Home to 160 powerful United States congressmen, Rayburn House in Washington was the venue last month for a desperate resistance movement at its darkest hour.
In the basement of the sprawling, whitewashed classical complex, 70 senior politicians and their advisers heard that prising open to increased scrutiny the secretive and corrupt world of tax havens - where trillions of dollars are stashed far from the reaches of the taxman - was akin to an evil Big Brother conspiracy that would smash civil liberties and hamper world growth.
It was organised by Dan Mitchell, co-founder of the right-wing Centre for Freedom and Prosperity, and Richard Rahn, a senior fellow at influential libertarian Washington think-tank the Cato Institute, a former board member of the Cayman Islands Monetary Authority and a regular Washington Post columnist. They told the high-powered audience that moves to force so-called secrecy jurisdictions to share information with tax authorities were "hypocritical", "racist" and would destroy "defenceless" island economies.
Mitchell, a high priest of light-tax, small-state libertarianism, argued that current moves to encourage information exchange between secretive tax havens and the international community would see unscrupulous government officials sell highly sensitive information about the world's richest companies and individuals to drug cartels and warlords. Tax transparency would lead to kidnapping and murder.

------------

§ **Task instructions**:
List every word that the tax haven article puts in quotation marks.

§ **Dataset extract**:
------------

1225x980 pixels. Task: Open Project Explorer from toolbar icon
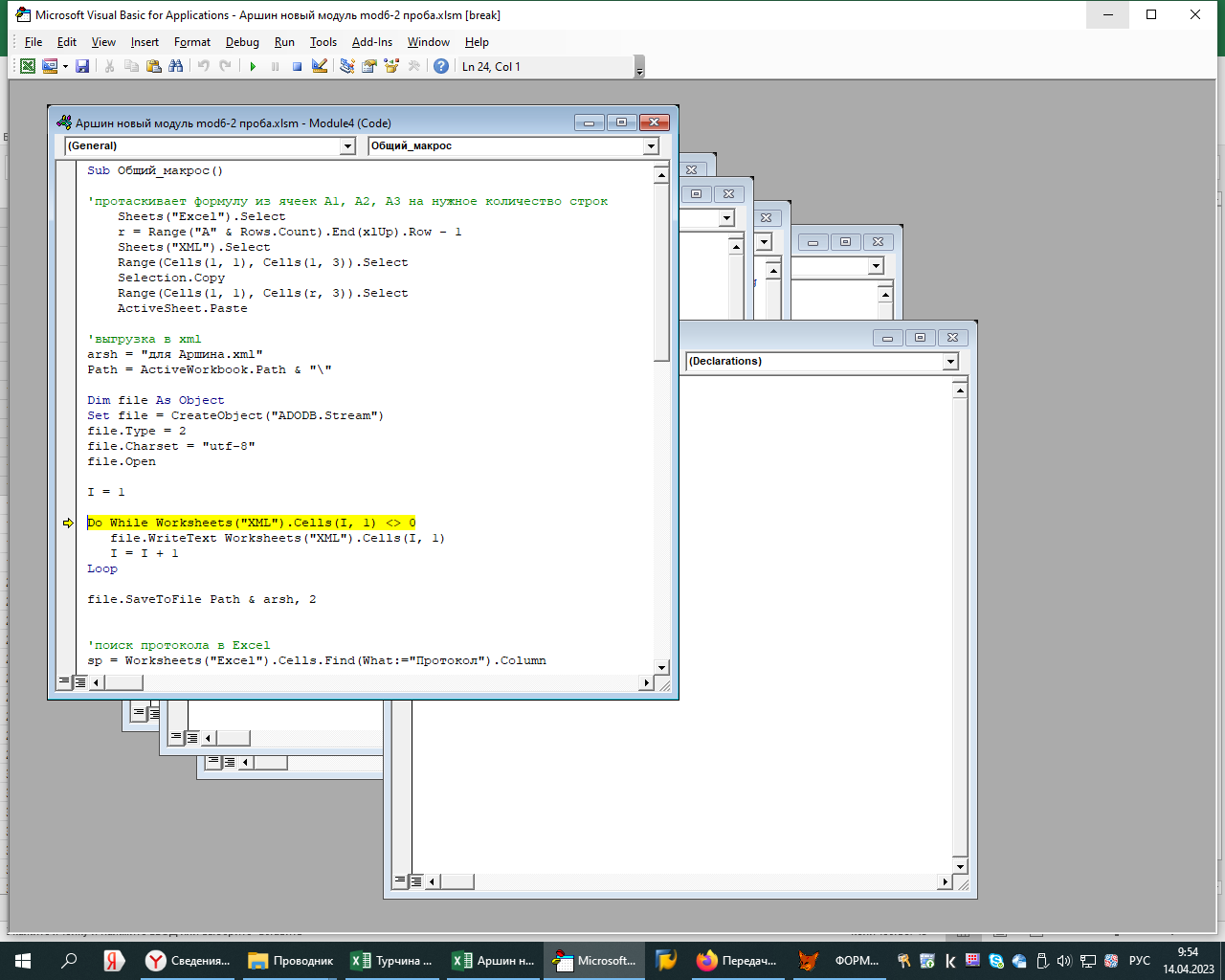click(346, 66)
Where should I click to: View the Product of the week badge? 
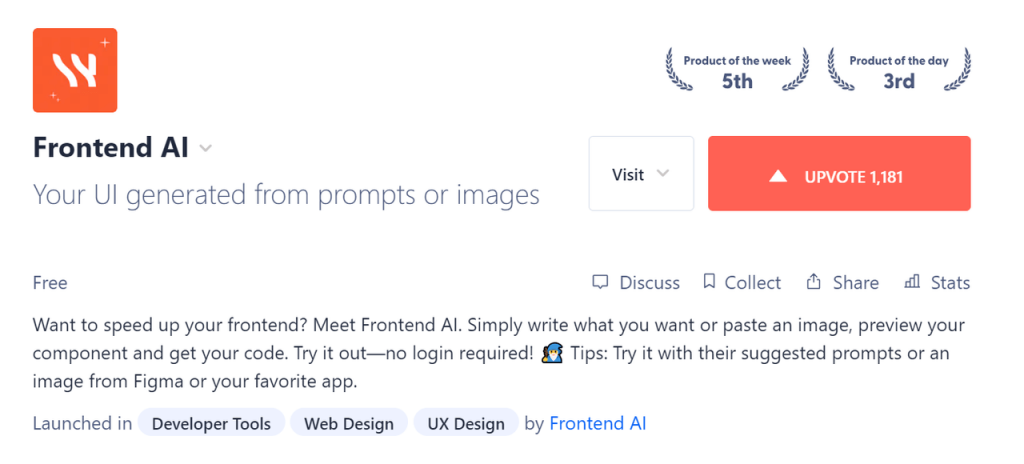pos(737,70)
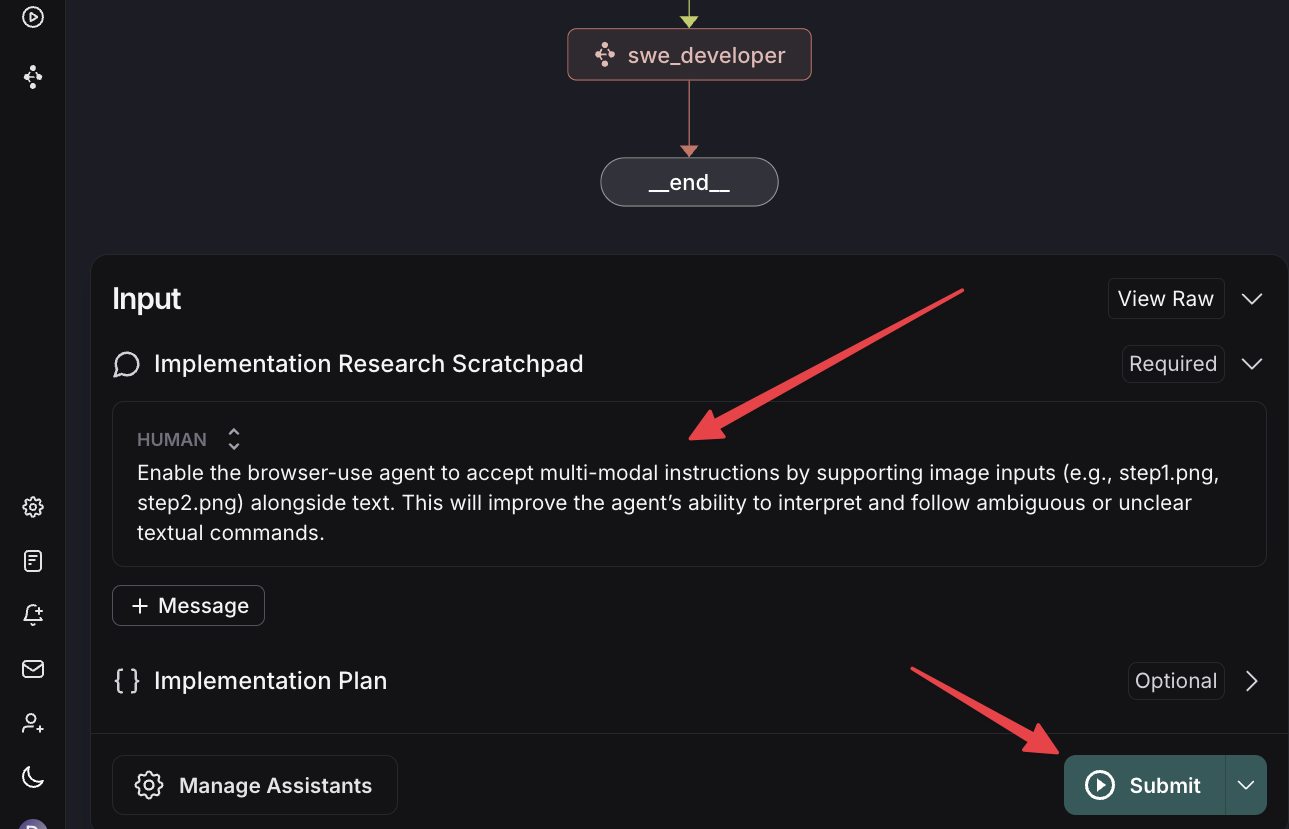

------------

§ **Response**:
"hypocritical", "racist", "defenceless"